Segment Open
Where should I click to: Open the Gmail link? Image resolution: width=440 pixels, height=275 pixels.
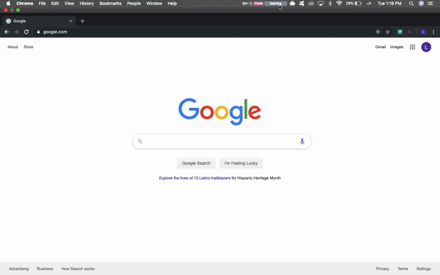coord(380,47)
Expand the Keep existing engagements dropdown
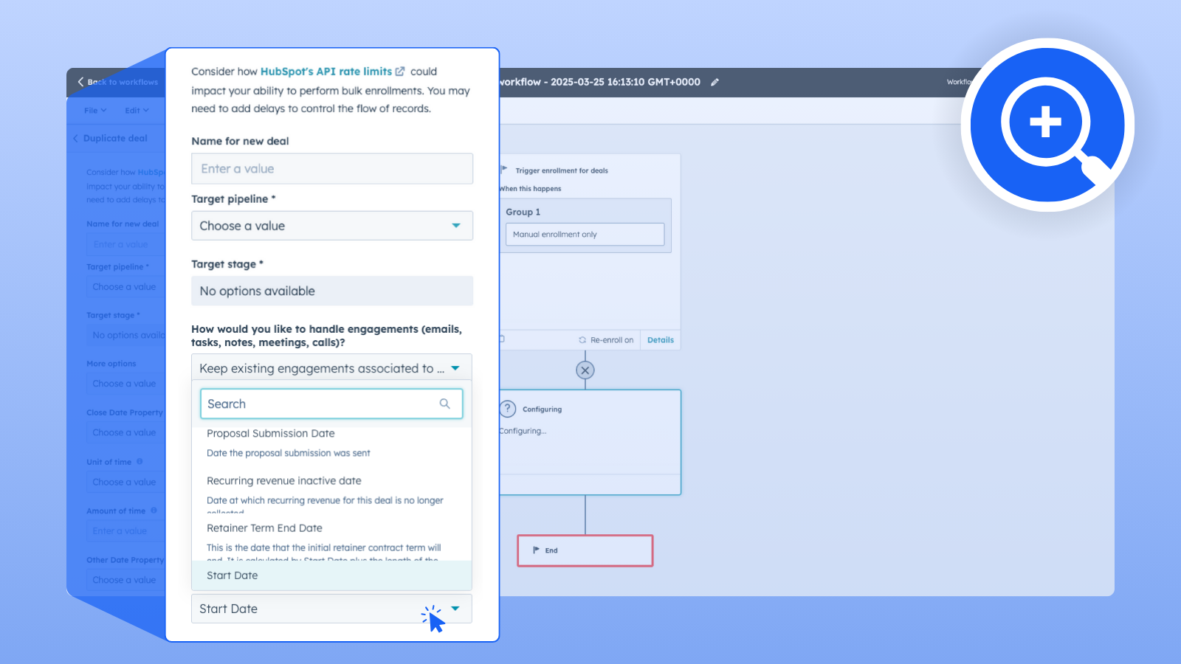Image resolution: width=1181 pixels, height=664 pixels. [x=331, y=368]
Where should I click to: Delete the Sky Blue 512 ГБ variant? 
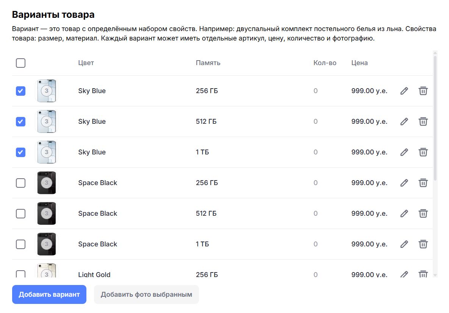tap(423, 121)
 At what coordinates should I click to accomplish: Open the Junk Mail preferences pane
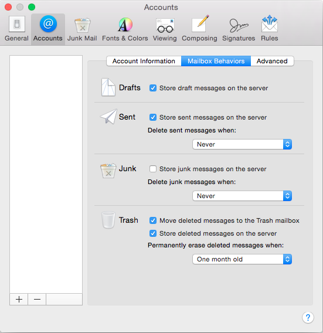[x=82, y=29]
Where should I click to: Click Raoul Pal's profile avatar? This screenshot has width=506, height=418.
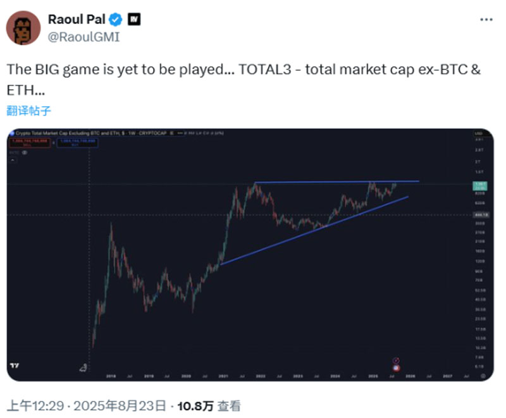pyautogui.click(x=24, y=28)
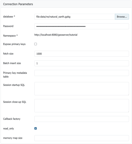132x144 pixels.
Task: Focus the database file path field
Action: [x=75, y=17]
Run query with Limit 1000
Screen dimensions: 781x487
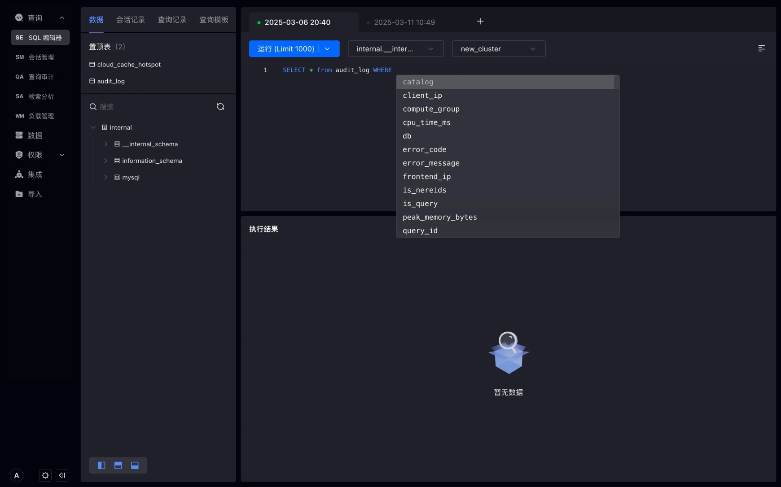[x=285, y=49]
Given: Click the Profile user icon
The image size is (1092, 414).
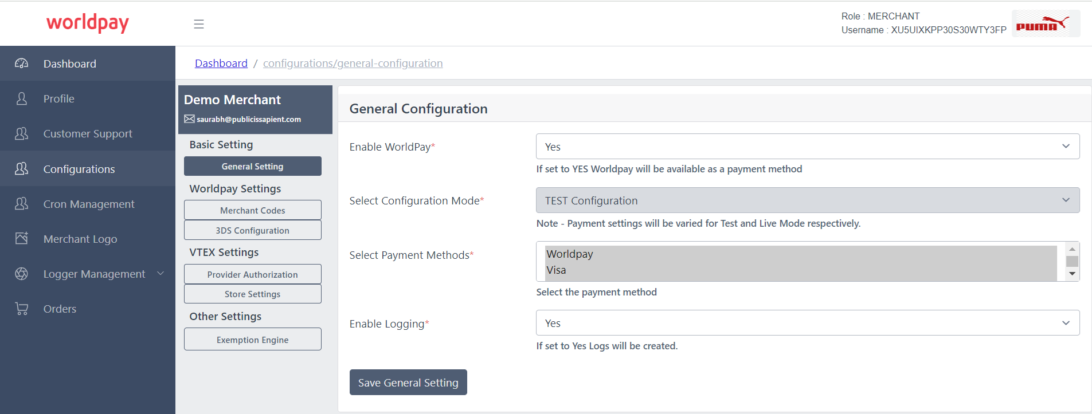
Segment Closed
▶ Exercise directions: Return the listing above in full and exactly, omitting all pictures.

▶ Response for this exercise:
Where should I click to: Open the Gmail link? Image resolution: width=440 pixels, height=275 pixels.
coord(380,47)
Expand the Keep existing engagements dropdown
Image resolution: width=1181 pixels, height=664 pixels. [x=331, y=368]
Where should I click to: Delete the Sky Blue 512 ГБ variant? 
tap(423, 121)
 At what coordinates should I click to accomplish: Open the Junk Mail preferences pane
[x=82, y=29]
Where should I click to: Click Raoul Pal's profile avatar? This screenshot has width=506, height=418.
pyautogui.click(x=24, y=28)
132x144 pixels.
Task: Focus the database file path field
Action: [x=75, y=17]
Run query with Limit 1000
Screen dimensions: 781x487
[x=285, y=49]
Given: Click the Profile user icon
The image size is (1092, 414).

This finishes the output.